── EXTRACTED MATERIAL

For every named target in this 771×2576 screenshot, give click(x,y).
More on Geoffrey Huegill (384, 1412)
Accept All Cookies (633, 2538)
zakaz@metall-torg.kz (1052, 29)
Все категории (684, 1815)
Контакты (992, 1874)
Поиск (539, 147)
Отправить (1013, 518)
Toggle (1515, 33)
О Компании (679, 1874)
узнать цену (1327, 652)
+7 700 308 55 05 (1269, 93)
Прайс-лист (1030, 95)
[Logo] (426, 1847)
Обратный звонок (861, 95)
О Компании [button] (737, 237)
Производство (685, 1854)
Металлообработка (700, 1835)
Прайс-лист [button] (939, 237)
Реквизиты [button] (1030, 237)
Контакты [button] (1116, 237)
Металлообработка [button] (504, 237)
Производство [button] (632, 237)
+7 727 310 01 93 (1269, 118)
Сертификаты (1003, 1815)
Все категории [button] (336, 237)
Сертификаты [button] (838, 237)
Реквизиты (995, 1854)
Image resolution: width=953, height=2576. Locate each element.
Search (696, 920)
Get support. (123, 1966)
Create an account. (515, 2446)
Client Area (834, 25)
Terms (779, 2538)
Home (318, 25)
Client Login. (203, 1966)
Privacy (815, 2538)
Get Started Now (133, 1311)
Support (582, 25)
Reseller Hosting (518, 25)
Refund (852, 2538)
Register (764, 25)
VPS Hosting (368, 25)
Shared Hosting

────

# WHAT THE TASK ASKS:
Identify every line above with the string "категории" in it. Copy those lines.

# TASK RESPONSE:
Все категории (684, 1815)
Все категории [button] (336, 237)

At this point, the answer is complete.